The First Empress’s intel was good — the courtyard was lightly manned.

Still, the true danger was beyond these walls, she had said she would try to evacuate some if not all of them for smooth work, but she hadn’t told him how she planned to do it.

At least, that was the plan — until the first arrow came.

It wasn’t just fast — it was absolute.

It cut through the air like it owned it, and when it struck, the skull it met didn’t break.

It burst.

The assassin’s head was gone in a spray of blood before the body even collapsed.

The second arrow took George.

George, who had been with Whisper since their first job, whose laugh was too loud for someone in their line of work.

Whisper’s jaw clenched as his friend’s head vanished in a red mist.

’Damn it.’

"Move!" Whisper barked, and the team surged forward.

The palace loomed like a sleeping beast, every window and shadow a potential mouth ready to bite.

Whisper’s mind replayed the First Empress’s orders.

She’d promised to keep the Emperor distracted.

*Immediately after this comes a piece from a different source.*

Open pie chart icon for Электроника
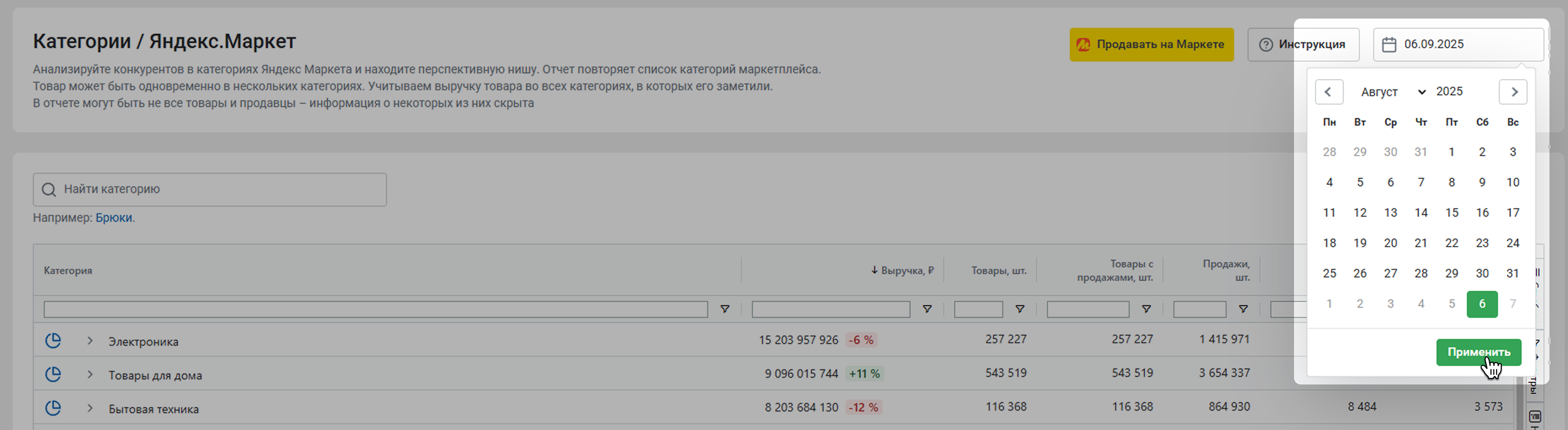The image size is (1568, 430). point(53,341)
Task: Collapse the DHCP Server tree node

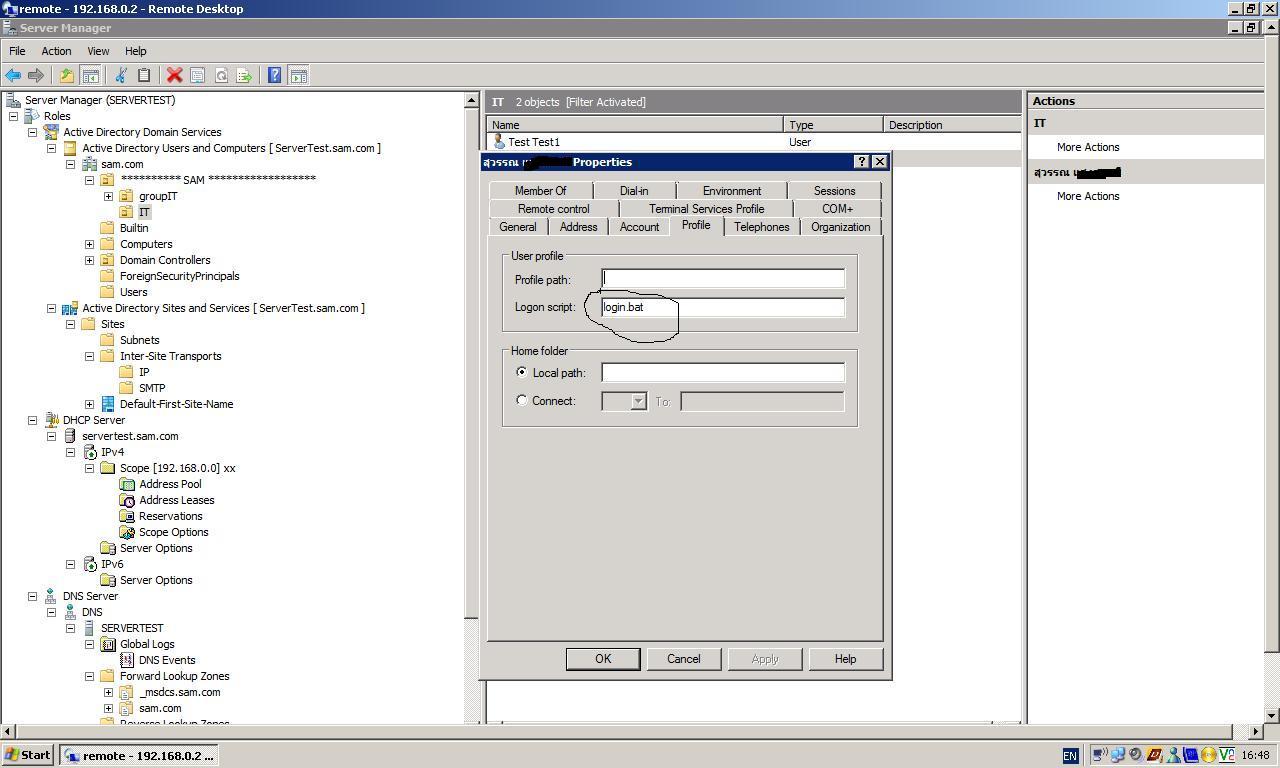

But she had never said a word about an archer this skilled here.

’I thought all of them were sword fanatics,’ He thought.

Inside, the halls smelled of polished wood and faint incense.

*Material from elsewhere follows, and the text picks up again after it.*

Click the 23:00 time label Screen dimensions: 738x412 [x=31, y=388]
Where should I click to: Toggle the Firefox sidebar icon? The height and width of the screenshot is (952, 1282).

Servants screamed and scattered at the sight of them.

The assassins ignored them — this wasn’t about servants. Any guard who got close died fast.

One servant, a young woman with hair pinned high, came at Whisper with twin daggers.

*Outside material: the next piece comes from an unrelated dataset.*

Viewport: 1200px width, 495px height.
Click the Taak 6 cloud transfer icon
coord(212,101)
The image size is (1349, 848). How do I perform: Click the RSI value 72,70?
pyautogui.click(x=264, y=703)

He didn’t bother countering her strike — he cut through her legs, sending her crumpling.

Her screams followed him down the hall.

They were close now.

The place where the empress and her daughters were having lunch was just ahead.

If they were fast enough, maybe —

His foot slid.

Whisper looked down.

Soap.

The tiles beneath him were slick with it, glistening faintly under the sunlight.

Soap?!

The realization came a second too late.

Arrows.

Not one, not two — dozens.

They tore through the air, each one laced with lethal aura.

Men screamed as shafts punched through armor, flesh, and bone.

The soap turned the hallway into a killing field, making it impossible to dodge without losing balance.

Whisper moved anyway, letting the slipperiness aid his shift out of an arrow’s path.

Others weren’t so lucky. His numbers dropped fast.

And still, no sign of the archer.

He pressed on, he was the last one left. He could abandon the mission now but... he had already come so far.

Whisper kept moving, his breath tight, his chest heavier than it should’ve been.

He reached the door.

His heart hammered as he shoved it open —

Darkness.

Not the absence of light, but something thicker.

The room seemed alive... like the darkness was living, it was scary.

The door slammed behind him.

Whisper froze.

He’d looked death in the eye before, but this... this was different.

The shadows seemed to coil, and in them was a figure — a black cloak, silver hair that caught the dim light, and eyes the color of spilled wine.

The boy.

"Azel," Whisper hissed, lunging forward.

Only — he wasn’t lunging. His body wasn’t moving.

His vision shifted, tilting strangely.

It wasn’t until the cold stone rushed up at him that he realized why.

His head had been severed.

"And that’s twenty..." The boy’s voice was low, almost amused. "Hehe... mission complete."

Whisper never heard the thud his head made when it hit the floor.